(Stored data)

---+---

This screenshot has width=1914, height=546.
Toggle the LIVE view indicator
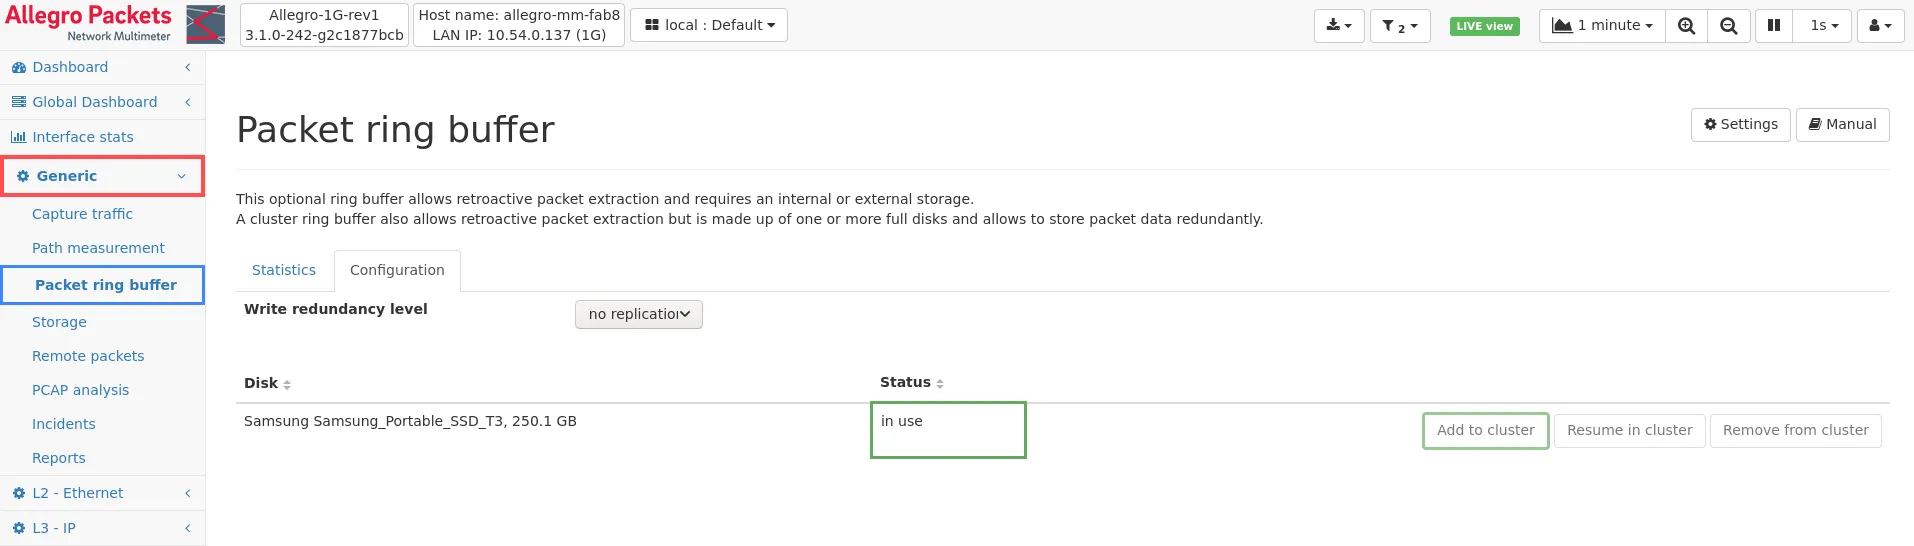click(1484, 26)
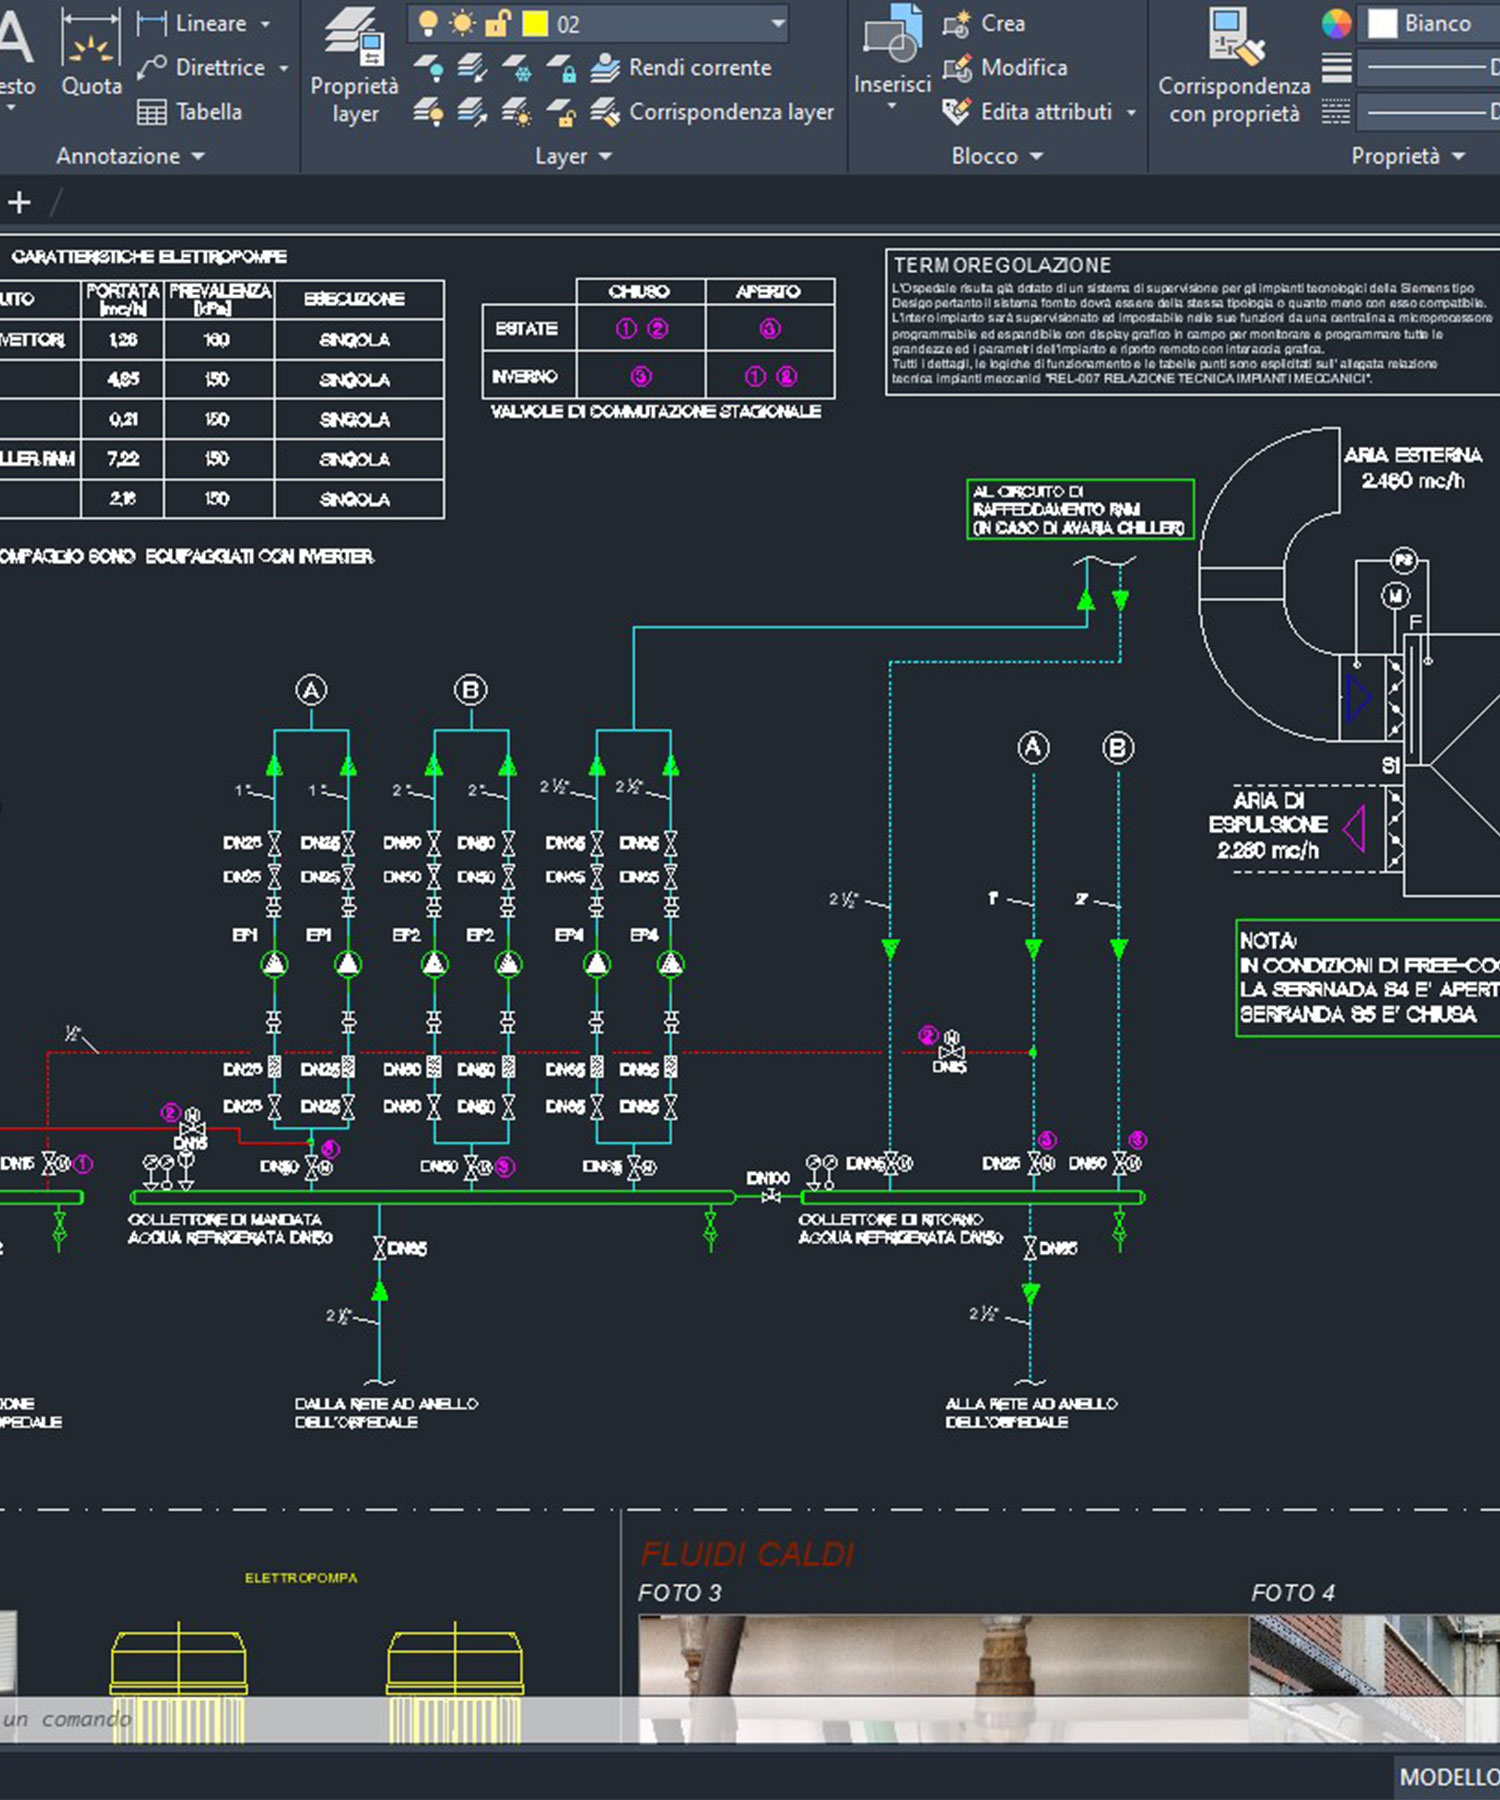Switch to the MODELLO tab
Image resolution: width=1500 pixels, height=1800 pixels.
(1448, 1777)
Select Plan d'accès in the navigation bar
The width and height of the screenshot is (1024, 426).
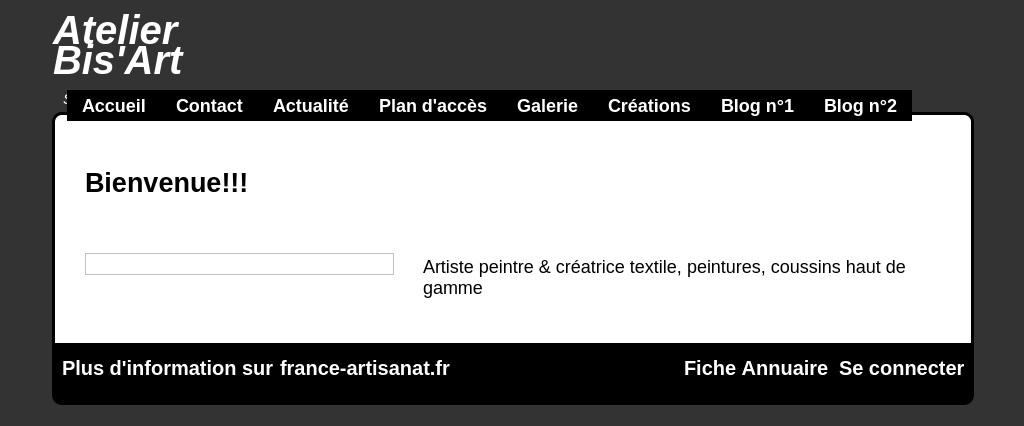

---+---

--- Problem ---
Return all records exactly as they stand above, except for pictures.

--- Expected answer ---
This screenshot has width=1914, height=546.
Toggle the LIVE view indicator
click(1484, 26)
Switch to the MODELLO tab
Image resolution: width=1500 pixels, height=1800 pixels.
(1448, 1777)
Select Plan d'accès in the navigation bar
The width and height of the screenshot is (1024, 426).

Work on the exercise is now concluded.